そんなイクシスが可愛くて、思わずその背中に抱きつく。
「……ヤキモチ焼いてくれたんだ?」
「そんなこと確認するな。あと、そうやって簡単にくっつかれると……嬉しいんだが、少し持て余す」
困ったような声を出してイクシスが私を見る。
何を持て余すというのかよくわからなくて首を傾げれば、イクシスは溜息を吐いて私の体を軽く離した。
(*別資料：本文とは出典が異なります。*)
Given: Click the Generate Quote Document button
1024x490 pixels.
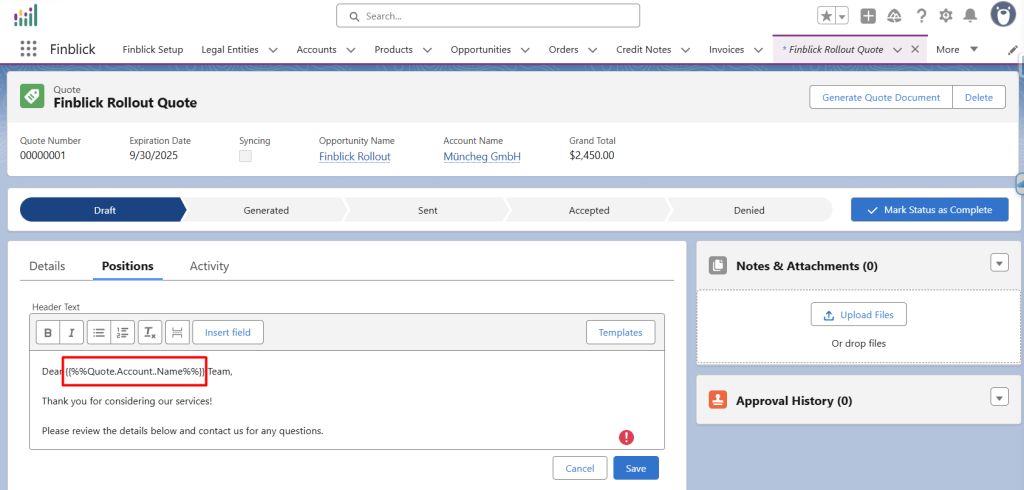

「しかし、相当時間を食ったな。もう日が沈みかけてる」
話を変えたイクシスの声は、少し焦った様子だった。
「もしかしてイクシスが異世界にいられる時間が決まってるの?」
「俺が一定時間戻らなかったら……この異世界が解体される」
イクシスが気まずそうに口にした。
この異世界に入るということは、同じ魂を持つこの世界の自分と同化してしまう危険が付きまとう。
世界の外側からは、世界の内側にいる自分が死んでいるのかどうかもわからない。
この世界に入るにあたり、イクシスがこの世界のイクシスと同化してしまわないように、ニコルが制限時間を設けていたみたいだった。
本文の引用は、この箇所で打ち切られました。